STATED PROBLEM:
Copy the listing below in full, switching "Jukebox" to "Radio" and leaving everything else unchanged.

DATASET CONTENT:
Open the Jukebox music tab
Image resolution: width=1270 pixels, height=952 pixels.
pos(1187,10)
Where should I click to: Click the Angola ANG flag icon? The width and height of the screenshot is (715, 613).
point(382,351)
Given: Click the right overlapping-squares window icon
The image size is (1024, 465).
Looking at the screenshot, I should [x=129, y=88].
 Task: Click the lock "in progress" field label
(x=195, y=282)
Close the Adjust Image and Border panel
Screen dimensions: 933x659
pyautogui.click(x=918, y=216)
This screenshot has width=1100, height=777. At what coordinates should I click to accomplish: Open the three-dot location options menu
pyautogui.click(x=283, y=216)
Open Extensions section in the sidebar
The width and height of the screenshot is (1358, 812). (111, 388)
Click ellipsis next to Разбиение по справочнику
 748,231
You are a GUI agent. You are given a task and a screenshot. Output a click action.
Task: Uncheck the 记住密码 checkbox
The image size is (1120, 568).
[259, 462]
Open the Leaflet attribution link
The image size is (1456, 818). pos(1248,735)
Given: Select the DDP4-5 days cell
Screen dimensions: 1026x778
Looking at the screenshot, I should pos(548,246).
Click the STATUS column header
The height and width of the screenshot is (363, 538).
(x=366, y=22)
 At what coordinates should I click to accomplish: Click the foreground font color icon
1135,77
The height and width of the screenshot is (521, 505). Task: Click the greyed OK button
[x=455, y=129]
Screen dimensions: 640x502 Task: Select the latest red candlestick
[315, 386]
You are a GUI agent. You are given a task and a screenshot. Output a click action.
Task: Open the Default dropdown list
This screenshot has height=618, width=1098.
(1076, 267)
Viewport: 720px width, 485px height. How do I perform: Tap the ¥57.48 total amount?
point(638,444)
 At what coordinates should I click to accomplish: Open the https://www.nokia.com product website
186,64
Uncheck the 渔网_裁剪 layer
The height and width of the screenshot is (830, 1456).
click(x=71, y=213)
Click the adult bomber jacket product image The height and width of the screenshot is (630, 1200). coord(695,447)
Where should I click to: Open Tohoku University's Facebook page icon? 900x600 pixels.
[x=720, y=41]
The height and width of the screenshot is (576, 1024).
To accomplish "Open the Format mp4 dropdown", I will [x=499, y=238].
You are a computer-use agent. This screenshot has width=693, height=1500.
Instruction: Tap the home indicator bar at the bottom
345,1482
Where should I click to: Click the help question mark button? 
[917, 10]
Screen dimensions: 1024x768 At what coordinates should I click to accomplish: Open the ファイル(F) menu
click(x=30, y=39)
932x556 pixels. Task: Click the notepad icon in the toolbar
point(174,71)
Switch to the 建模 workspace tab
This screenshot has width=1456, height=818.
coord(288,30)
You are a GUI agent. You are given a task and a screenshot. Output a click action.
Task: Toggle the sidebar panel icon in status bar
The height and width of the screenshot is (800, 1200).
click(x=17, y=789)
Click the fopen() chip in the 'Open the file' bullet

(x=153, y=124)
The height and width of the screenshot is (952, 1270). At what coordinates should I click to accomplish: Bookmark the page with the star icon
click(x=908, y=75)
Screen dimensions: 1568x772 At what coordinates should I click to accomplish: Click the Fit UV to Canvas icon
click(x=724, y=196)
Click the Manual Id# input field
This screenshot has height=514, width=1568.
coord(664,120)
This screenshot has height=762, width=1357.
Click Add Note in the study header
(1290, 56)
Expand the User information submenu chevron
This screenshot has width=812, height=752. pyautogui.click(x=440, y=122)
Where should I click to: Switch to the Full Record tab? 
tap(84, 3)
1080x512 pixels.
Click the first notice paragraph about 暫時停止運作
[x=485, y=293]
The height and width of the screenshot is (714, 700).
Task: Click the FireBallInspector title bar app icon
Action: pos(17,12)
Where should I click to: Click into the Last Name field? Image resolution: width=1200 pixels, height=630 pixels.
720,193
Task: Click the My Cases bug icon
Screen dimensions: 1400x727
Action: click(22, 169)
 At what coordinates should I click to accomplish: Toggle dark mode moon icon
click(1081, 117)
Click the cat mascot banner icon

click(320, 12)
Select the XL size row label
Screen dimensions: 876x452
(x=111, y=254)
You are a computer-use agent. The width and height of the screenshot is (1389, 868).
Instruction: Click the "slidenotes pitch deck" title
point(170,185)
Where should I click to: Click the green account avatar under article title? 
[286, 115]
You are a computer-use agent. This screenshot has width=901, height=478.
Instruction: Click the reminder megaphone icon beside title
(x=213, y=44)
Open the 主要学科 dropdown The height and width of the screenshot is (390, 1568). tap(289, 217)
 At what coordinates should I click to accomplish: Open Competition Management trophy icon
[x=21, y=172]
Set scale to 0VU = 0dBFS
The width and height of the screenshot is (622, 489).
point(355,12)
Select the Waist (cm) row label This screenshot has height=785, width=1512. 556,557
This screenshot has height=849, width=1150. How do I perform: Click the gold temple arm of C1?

EXPECTED ANSWER:
Open the Radio music tab
Image resolution: width=1270 pixels, height=952 pixels.
pos(1187,10)
Where should I click to: Click the Angola ANG flag icon? The width and height of the screenshot is (715, 613).
point(382,351)
Given: Click the right overlapping-squares window icon
The image size is (1024, 465).
Looking at the screenshot, I should [x=129, y=88].
 Task: Click the lock "in progress" field label
(x=195, y=282)
Close the Adjust Image and Border panel
Screen dimensions: 933x659
pyautogui.click(x=918, y=216)
This screenshot has width=1100, height=777. At what coordinates should I click to accomplish: Open the three-dot location options menu
pyautogui.click(x=283, y=216)
Open Extensions section in the sidebar
The width and height of the screenshot is (1358, 812). (111, 388)
Click ellipsis next to Разбиение по справочнику
 748,231
You are a GUI agent. You are given a task and a screenshot. Output a click action.
Task: Uncheck the 记住密码 checkbox
The image size is (1120, 568).
[259, 462]
Open the Leaflet attribution link
The image size is (1456, 818). pos(1248,735)
Given: Select the DDP4-5 days cell
Screen dimensions: 1026x778
Looking at the screenshot, I should pos(548,246).
Click the STATUS column header
The height and width of the screenshot is (363, 538).
(x=366, y=22)
 At what coordinates should I click to accomplish: Click the foreground font color icon
1135,77
The height and width of the screenshot is (521, 505). Task: Click the greyed OK button
[x=455, y=129]
Screen dimensions: 640x502 Task: Select the latest red candlestick
[315, 386]
You are a GUI agent. You are given a task and a screenshot. Output a click action.
Task: Open the Default dropdown list
This screenshot has height=618, width=1098.
(1076, 267)
Viewport: 720px width, 485px height. How do I perform: Tap the ¥57.48 total amount?
point(638,444)
 At what coordinates should I click to accomplish: Open the https://www.nokia.com product website
186,64
Uncheck the 渔网_裁剪 layer
The height and width of the screenshot is (830, 1456).
click(x=71, y=213)
Click the adult bomber jacket product image The height and width of the screenshot is (630, 1200). coord(695,447)
Where should I click to: Open Tohoku University's Facebook page icon? 900x600 pixels.
[x=720, y=41]
The height and width of the screenshot is (576, 1024).
To accomplish "Open the Format mp4 dropdown", I will [x=499, y=238].
You are a computer-use agent. This screenshot has width=693, height=1500.
Instruction: Tap the home indicator bar at the bottom
345,1482
Where should I click to: Click the help question mark button? 
[917, 10]
Screen dimensions: 1024x768 At what coordinates should I click to accomplish: Open the ファイル(F) menu
click(x=30, y=39)
932x556 pixels. Task: Click the notepad icon in the toolbar
point(174,71)
Switch to the 建模 workspace tab
This screenshot has width=1456, height=818.
coord(288,30)
You are a GUI agent. You are given a task and a screenshot. Output a click action.
Task: Toggle the sidebar panel icon in status bar
The height and width of the screenshot is (800, 1200).
click(x=17, y=789)
Click the fopen() chip in the 'Open the file' bullet

(x=153, y=124)
The height and width of the screenshot is (952, 1270). At what coordinates should I click to accomplish: Bookmark the page with the star icon
click(x=908, y=75)
Screen dimensions: 1568x772 At what coordinates should I click to accomplish: Click the Fit UV to Canvas icon
click(x=724, y=196)
Click the Manual Id# input field
This screenshot has height=514, width=1568.
coord(664,120)
This screenshot has height=762, width=1357.
Click Add Note in the study header
(1290, 56)
Expand the User information submenu chevron
This screenshot has width=812, height=752. pyautogui.click(x=440, y=122)
Where should I click to: Switch to the Full Record tab? 
tap(84, 3)
1080x512 pixels.
Click the first notice paragraph about 暫時停止運作
[x=485, y=293]
The height and width of the screenshot is (714, 700).
Task: Click the FireBallInspector title bar app icon
Action: pos(17,12)
Where should I click to: Click into the Last Name field? Image resolution: width=1200 pixels, height=630 pixels.
720,193
Task: Click the My Cases bug icon
Screen dimensions: 1400x727
Action: click(22, 169)
 At what coordinates should I click to accomplish: Toggle dark mode moon icon
click(1081, 117)
Click the cat mascot banner icon

click(320, 12)
Select the XL size row label
Screen dimensions: 876x452
(x=111, y=254)
You are a computer-use agent. The width and height of the screenshot is (1389, 868).
Instruction: Click the "slidenotes pitch deck" title
point(170,185)
Where should I click to: Click the green account avatar under article title? 
[286, 115]
You are a computer-use agent. This screenshot has width=901, height=478.
Instruction: Click the reminder megaphone icon beside title
(x=213, y=44)
Open the 主要学科 dropdown The height and width of the screenshot is (390, 1568). tap(289, 217)
 At what coordinates should I click to accomplish: Open Competition Management trophy icon
[x=21, y=172]
Set scale to 0VU = 0dBFS
The width and height of the screenshot is (622, 489).
point(355,12)
Select the Waist (cm) row label This screenshot has height=785, width=1512. 556,557
This screenshot has height=849, width=1150. How do I perform: Click the gold temple arm of C1?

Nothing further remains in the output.